Awesome

An-Efficient-Dataset-Condensation-Plugin-NeurIPS-2023

A repository of 'An Efficient Dataset Condensation Plugin and Its Application to Continual Learning. NeurIPS, 2023'.

Abstract

Dataset condensation (DC) distills a large real-world dataset into a small synthetic dataset, with the goal of training a network from scratch on the latter that performs similarly to the former. State-of-the-art (SOTA) DC methods have achieved satisfactory results through techniques such as accuracy, gradient, training trajectory, or distribution matching. However, these works all perform matching in the high-dimension pixel spaces, ignoring that natural images are usually locally connected and have lower intrinsic dimensions, resulting in low condensation efficiency. In this work, we propose a simple-yet-efficient dataset condensation plugin that matches the raw and synthetic datasets in a low-dimensional manifold. Specifically, our plugin condenses raw images into two low-rank matrices instead of parameterized image matrices. Our plugin can be easily incorporated into existing DC methods, thereby containing richer raw dataset information at limited storage costs to improve the downstream applications' performance. We verify on multiple public datasets that when the proposed plugin is combined with SOTA DC methods, the performance of the network trained on synthetic data is significantly improved compared to traditional DC methods. Moreover, when applying the DC methods as a plugin to continual learning tasks, we observed that our approach effectively mitigates catastrophic forgetting of old tasks under limited memory buffer constraints and avoids the problem of raw data privacy leakage.

Citation

If you find our paper or this resource helpful, please consider cite:

@inproceedings{An_Efficient_DC_Plugin_NeurIPS_2023,
    title={An Efficient Dataset Condensation Plugin and Its Application to Continual Learning},
    author={Yang, Enneng and Shen, Li and Wang, Zhenyi and Liu, Tongliang and Guo, Guibing},
    booktitle={Thirty-seventh Conference on Neural Information Processing Systems},
    year={2023}
  }

Thanks!

Code

Our efficient dataset distillation plugin is easy to implement. A general implementation framework is as follows:

Traditional Dataset Condensation (e.g., DC, DSA, DM, MTT, ...)

# Step1: Hyper-parameter
num_classes: The number of classes in the dataset, for example, CIFAR10 is 10.    
ipc: The number of condensed images per class, such as 1/10/50.
image size (channel, im_size[0], im_size[1]): The size of the real image, for example CIFAR10, is (3, 32, 32).
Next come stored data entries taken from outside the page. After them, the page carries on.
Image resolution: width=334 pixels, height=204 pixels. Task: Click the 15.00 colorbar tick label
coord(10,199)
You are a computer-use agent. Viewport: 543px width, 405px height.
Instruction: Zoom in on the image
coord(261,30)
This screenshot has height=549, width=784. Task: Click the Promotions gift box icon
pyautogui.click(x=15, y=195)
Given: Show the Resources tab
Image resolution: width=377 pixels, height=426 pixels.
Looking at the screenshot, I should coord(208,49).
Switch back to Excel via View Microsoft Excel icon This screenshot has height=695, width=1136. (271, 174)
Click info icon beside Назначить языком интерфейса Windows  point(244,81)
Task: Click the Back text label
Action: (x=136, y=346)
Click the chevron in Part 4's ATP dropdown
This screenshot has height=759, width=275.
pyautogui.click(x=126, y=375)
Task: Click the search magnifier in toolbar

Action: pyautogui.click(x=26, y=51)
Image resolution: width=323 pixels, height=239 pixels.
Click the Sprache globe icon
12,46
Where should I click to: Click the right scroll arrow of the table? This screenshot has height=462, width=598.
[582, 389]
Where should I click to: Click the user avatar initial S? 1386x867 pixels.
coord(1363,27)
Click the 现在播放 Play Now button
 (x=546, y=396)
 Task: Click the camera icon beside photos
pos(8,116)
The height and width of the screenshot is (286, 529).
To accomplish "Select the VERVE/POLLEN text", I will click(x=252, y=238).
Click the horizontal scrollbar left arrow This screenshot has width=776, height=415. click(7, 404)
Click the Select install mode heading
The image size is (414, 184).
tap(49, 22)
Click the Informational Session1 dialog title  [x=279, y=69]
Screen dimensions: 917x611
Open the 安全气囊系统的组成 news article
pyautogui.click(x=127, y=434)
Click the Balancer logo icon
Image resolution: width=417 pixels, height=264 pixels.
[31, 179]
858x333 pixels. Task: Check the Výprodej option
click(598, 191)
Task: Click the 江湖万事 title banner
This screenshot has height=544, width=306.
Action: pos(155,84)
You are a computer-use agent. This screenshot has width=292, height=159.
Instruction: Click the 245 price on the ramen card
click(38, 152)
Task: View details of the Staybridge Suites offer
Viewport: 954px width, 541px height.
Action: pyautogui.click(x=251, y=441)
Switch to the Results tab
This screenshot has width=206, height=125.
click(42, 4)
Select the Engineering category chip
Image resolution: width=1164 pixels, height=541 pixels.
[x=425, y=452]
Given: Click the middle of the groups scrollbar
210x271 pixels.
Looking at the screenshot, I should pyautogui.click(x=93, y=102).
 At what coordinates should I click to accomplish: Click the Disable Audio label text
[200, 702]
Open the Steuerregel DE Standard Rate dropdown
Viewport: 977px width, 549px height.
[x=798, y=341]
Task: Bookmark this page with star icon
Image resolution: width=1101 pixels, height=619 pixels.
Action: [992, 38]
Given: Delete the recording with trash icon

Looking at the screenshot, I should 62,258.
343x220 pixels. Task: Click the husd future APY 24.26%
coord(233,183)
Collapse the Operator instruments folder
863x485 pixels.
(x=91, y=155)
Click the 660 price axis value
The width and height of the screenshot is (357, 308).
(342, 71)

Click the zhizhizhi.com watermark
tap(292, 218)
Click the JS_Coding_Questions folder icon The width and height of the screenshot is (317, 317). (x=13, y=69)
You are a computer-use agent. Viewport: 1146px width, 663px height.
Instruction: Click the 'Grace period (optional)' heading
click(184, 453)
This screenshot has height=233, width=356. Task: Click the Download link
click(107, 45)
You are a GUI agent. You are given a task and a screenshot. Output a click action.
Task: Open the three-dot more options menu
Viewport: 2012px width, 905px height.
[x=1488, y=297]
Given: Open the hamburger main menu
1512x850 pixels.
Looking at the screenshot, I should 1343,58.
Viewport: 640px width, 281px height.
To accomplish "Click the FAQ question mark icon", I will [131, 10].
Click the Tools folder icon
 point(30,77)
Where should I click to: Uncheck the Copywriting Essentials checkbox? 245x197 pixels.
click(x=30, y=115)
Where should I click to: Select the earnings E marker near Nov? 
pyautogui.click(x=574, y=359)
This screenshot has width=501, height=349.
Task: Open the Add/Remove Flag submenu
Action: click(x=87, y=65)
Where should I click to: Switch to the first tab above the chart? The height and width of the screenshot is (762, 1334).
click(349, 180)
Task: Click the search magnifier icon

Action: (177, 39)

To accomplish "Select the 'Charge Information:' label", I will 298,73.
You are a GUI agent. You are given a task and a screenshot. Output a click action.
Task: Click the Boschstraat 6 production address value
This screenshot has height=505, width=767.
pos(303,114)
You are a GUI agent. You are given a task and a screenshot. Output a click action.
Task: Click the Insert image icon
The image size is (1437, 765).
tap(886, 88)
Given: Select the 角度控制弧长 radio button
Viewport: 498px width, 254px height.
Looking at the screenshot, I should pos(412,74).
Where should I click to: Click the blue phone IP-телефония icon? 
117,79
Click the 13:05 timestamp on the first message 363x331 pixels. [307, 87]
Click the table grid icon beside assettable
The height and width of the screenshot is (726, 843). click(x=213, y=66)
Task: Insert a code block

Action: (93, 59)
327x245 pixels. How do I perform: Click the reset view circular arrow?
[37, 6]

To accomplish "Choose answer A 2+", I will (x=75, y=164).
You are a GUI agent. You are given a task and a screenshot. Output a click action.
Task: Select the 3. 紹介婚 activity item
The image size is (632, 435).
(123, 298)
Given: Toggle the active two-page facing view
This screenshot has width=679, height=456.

# Step2: Initialize synthesis images
image_syn = torch.randn(size=(num_classes*ipc, channel, im_size[0], im_size[1]), dtype=torch.float, requires_grad=True, device=args.device)  
label_syn = torch.tensor([np.ones(ipc)*i for i in range(num_classes)], dtype=torch.long, requires_grad=False, device=args.device).view(-1)
optimizer_img = torch.optim.SGD([image_syn], lr=lr_img, momentum=momentum_img)

# Step3: Get images of c-th class
img_syn = image_syn[c*ipc:(c+1)*args.ipc].reshape((ipc, channel, im_size[0], im_size[1]))

# Step4: Get loss
loss = loss_fun(img_syn) # Gradient Matching / Distribution Matching / Training Trajectories Matching ...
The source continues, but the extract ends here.